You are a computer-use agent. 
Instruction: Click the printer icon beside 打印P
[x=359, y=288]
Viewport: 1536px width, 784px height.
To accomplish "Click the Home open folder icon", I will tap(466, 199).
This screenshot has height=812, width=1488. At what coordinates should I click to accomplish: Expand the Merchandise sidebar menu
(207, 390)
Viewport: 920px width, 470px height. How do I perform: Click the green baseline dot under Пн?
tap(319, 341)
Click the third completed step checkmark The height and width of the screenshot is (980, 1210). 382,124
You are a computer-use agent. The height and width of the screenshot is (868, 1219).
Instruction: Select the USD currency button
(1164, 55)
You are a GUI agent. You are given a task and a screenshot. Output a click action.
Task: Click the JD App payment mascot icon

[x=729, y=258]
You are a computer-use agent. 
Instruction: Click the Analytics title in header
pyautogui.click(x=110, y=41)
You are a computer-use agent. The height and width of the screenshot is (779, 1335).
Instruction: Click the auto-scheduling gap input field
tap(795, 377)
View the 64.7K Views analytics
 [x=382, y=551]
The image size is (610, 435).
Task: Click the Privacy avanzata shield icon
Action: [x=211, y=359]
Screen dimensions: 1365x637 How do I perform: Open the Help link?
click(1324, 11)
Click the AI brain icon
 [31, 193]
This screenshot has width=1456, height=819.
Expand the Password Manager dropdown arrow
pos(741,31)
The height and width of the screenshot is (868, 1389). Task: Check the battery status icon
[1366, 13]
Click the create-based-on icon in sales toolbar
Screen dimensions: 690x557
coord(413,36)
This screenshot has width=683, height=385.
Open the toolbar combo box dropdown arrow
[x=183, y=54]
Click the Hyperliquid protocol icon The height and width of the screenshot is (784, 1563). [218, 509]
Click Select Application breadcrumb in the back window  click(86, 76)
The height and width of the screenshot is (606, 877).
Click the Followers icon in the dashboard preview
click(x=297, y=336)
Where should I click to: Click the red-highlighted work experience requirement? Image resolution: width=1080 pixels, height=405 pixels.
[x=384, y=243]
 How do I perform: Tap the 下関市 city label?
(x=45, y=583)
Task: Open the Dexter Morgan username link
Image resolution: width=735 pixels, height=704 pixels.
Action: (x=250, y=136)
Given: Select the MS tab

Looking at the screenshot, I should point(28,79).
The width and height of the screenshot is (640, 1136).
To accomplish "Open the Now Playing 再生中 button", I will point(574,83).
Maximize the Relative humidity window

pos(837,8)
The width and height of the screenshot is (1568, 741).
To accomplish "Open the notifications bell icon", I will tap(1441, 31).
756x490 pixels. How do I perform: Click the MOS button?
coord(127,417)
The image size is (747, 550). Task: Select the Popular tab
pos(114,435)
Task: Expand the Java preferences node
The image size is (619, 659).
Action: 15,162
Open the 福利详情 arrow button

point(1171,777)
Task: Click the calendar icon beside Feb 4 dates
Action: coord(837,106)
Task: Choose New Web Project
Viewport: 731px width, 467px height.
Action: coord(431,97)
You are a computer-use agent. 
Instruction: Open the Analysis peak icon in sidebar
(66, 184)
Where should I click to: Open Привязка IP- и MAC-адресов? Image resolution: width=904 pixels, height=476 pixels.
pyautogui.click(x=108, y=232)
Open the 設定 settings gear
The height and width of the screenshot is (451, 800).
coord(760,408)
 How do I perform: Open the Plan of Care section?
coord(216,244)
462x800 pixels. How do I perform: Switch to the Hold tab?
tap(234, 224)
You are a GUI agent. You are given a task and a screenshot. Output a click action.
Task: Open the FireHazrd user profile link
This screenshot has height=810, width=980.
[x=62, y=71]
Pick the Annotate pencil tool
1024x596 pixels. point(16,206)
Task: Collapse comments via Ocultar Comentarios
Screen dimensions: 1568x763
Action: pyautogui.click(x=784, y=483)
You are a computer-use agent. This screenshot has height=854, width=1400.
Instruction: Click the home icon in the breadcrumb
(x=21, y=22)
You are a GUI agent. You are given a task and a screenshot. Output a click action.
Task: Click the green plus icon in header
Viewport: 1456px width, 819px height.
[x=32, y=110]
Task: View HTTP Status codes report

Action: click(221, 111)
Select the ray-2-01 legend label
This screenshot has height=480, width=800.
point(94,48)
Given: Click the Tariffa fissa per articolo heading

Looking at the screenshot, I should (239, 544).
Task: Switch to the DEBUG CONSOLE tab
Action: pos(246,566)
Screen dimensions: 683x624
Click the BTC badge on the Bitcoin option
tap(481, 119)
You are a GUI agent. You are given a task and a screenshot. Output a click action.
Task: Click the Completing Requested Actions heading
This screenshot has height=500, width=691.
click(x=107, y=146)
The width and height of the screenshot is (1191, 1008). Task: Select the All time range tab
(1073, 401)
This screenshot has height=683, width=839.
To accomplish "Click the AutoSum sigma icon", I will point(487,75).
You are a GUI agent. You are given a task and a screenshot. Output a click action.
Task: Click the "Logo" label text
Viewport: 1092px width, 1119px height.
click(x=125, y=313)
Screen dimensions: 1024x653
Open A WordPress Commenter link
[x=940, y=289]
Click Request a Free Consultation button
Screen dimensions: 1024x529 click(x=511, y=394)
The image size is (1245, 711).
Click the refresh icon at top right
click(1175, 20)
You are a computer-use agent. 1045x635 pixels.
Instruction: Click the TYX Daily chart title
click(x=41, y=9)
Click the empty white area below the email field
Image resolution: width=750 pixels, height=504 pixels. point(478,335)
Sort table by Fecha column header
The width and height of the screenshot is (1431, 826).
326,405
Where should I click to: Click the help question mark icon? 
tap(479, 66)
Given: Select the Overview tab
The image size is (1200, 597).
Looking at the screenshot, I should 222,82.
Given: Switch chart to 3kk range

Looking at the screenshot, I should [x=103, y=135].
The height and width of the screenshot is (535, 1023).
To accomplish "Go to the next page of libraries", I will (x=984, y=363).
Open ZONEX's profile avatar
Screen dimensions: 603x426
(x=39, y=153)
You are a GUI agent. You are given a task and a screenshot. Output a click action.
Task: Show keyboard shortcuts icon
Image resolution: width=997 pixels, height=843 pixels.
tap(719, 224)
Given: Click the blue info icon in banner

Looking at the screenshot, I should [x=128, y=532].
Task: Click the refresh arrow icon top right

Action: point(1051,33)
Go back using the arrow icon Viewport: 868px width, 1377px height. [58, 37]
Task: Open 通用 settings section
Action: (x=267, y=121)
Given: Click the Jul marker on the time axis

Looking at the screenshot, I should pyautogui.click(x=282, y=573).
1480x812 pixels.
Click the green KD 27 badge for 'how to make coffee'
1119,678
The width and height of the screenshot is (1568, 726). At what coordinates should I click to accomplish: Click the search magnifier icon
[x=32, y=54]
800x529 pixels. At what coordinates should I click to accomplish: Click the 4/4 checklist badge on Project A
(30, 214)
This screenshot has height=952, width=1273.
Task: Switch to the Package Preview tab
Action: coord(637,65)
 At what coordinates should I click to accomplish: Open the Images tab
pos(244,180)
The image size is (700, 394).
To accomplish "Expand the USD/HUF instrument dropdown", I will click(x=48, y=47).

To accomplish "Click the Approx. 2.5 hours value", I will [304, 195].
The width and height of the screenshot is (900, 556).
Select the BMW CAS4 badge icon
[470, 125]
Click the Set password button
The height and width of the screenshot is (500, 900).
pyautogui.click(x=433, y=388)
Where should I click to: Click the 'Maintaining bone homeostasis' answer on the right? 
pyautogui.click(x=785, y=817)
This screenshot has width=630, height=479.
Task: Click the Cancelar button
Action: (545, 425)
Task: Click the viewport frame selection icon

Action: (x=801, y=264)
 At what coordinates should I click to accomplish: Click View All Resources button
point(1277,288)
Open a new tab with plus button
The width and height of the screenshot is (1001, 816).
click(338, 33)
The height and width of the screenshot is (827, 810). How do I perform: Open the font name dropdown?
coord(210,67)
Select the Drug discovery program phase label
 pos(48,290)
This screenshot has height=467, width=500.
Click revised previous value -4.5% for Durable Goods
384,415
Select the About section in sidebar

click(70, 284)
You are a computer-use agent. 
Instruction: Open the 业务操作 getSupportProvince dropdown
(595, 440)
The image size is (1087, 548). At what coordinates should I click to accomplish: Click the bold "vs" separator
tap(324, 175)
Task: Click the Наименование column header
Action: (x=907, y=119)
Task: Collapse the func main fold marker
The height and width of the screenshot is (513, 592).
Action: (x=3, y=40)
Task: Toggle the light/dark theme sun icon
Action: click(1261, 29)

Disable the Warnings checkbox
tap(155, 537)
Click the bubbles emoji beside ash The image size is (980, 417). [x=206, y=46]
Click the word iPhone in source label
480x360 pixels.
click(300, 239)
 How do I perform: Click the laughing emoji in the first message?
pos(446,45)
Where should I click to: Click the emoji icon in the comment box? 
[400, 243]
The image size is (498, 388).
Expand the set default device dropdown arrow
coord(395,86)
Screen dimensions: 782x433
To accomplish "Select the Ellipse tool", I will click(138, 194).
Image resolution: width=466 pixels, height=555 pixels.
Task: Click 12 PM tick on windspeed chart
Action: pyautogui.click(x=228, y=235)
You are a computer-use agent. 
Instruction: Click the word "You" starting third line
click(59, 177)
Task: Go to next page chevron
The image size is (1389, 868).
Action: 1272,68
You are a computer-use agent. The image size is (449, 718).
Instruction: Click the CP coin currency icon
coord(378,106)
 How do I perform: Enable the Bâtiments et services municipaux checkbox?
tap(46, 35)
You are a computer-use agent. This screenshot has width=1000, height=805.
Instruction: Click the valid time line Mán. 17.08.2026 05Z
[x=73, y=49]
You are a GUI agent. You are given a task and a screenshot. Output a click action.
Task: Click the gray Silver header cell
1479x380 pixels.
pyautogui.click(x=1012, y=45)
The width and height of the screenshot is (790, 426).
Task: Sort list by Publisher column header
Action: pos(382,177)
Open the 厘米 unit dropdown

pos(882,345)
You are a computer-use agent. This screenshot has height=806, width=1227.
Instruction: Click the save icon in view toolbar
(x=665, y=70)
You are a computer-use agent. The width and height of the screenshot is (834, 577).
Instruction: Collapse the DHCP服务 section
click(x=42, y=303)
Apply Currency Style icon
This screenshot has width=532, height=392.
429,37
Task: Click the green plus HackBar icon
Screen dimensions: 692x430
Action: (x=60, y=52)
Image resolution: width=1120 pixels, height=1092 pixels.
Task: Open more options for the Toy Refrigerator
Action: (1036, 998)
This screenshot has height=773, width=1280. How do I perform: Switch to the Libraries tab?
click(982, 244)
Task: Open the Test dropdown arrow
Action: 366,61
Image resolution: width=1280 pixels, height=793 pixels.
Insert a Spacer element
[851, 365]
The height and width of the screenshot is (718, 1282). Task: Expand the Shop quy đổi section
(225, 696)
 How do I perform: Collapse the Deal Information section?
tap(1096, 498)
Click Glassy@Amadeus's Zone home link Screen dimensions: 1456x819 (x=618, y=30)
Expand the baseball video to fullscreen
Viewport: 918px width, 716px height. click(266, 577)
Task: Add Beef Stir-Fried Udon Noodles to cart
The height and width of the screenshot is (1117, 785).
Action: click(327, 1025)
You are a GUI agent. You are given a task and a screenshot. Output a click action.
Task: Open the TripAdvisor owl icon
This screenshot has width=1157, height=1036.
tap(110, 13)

──────

- _What the task requires_
In the listing, find all lines with the string "next" and copy them.

- _Answer to the problem_
To accomplish "Go to the next page of libraries", I will (x=984, y=363).
Task: Go to next page chevron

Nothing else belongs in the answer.